* [YOUR INSTRUCTIONS]: Scan the entries below. List each line with "computer".

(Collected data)
◆ ◆ ◆ ◆ ◆ ◆ ◆

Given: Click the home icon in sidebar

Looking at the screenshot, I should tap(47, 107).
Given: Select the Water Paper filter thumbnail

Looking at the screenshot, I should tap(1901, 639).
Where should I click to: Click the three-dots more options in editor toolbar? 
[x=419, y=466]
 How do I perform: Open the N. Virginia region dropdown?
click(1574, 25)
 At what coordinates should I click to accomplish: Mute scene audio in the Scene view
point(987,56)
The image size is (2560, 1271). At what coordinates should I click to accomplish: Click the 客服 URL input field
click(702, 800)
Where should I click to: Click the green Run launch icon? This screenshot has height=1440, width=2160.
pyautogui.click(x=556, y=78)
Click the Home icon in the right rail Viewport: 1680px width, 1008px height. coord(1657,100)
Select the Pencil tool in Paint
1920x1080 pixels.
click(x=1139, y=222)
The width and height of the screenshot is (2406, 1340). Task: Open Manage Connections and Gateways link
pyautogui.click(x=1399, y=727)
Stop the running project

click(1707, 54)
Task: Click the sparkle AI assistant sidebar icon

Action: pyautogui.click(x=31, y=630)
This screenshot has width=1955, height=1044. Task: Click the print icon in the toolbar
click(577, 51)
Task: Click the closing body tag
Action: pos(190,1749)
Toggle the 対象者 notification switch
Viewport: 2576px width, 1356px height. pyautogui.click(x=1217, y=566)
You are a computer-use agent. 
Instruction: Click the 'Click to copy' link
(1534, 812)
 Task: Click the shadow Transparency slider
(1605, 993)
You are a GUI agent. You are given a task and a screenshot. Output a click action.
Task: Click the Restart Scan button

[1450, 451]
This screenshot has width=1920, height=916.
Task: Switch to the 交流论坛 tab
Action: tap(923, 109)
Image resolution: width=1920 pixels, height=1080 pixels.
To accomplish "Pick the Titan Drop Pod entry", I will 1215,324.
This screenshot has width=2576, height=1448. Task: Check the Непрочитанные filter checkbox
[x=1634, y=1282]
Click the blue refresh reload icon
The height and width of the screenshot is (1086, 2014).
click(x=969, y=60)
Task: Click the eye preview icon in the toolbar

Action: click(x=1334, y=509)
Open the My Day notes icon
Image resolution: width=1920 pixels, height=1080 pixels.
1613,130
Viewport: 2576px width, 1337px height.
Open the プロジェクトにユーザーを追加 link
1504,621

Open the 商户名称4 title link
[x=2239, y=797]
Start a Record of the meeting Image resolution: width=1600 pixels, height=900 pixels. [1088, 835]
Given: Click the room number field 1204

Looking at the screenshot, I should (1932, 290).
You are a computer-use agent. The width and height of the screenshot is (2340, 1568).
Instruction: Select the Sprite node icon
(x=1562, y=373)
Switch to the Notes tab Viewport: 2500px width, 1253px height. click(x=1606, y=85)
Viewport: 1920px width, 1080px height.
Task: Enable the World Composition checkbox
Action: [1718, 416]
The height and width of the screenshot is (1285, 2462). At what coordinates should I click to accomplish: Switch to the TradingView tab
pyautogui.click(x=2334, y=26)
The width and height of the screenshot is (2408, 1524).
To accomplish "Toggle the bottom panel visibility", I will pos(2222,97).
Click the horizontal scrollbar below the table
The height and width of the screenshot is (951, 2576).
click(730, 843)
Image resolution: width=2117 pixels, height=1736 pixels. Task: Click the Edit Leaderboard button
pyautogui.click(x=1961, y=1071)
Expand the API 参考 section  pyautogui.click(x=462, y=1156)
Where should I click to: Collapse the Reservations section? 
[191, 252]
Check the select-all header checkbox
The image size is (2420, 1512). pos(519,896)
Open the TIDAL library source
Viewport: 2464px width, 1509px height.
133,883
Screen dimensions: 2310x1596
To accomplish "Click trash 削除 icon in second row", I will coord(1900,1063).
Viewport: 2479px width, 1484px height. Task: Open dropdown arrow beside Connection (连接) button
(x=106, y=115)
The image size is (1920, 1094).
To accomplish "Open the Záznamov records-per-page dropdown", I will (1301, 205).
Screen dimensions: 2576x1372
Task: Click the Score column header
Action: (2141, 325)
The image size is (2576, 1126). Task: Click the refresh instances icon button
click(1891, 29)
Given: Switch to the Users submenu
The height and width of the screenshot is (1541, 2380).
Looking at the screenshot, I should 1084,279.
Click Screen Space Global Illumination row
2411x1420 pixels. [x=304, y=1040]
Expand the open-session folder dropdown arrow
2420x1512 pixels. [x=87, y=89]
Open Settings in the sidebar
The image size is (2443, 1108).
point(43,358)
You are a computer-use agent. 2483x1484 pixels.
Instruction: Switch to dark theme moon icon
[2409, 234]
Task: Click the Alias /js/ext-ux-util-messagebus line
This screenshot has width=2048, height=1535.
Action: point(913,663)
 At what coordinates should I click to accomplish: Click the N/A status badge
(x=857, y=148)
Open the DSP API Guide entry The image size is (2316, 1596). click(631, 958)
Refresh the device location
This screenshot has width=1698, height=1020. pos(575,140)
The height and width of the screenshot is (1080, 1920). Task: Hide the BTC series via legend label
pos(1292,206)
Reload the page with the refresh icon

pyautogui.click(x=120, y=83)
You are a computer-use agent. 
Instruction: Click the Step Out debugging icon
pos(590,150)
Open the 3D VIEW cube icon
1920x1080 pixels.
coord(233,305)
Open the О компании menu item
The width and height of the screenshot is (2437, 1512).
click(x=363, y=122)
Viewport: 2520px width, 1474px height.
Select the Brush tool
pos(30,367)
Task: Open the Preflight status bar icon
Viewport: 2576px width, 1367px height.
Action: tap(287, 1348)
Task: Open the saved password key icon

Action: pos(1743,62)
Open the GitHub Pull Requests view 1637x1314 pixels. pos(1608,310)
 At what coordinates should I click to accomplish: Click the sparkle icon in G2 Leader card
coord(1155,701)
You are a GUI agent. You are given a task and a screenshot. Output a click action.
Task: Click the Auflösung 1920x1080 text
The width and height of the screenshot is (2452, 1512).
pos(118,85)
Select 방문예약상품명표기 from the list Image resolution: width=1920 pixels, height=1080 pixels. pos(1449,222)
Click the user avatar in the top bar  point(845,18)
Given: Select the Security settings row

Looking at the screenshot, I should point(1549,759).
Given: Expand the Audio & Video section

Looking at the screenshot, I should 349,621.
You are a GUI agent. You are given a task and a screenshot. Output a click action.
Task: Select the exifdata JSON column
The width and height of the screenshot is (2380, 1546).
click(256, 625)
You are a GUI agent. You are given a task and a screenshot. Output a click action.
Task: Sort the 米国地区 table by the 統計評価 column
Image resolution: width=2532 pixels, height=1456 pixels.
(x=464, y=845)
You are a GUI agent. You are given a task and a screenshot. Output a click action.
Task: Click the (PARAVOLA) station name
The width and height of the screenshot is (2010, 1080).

◆ ◆ ◆ ◆ ◆ ◆ ◆

* [ANSWER TO THIS PROBLEM]:
You are a computer-use agent. 
You are a computer-use agent. The width and height of the screenshot is (2340, 1568).
You are a computer-use agent. 2483x1484 pixels.
You are a computer-use agent. 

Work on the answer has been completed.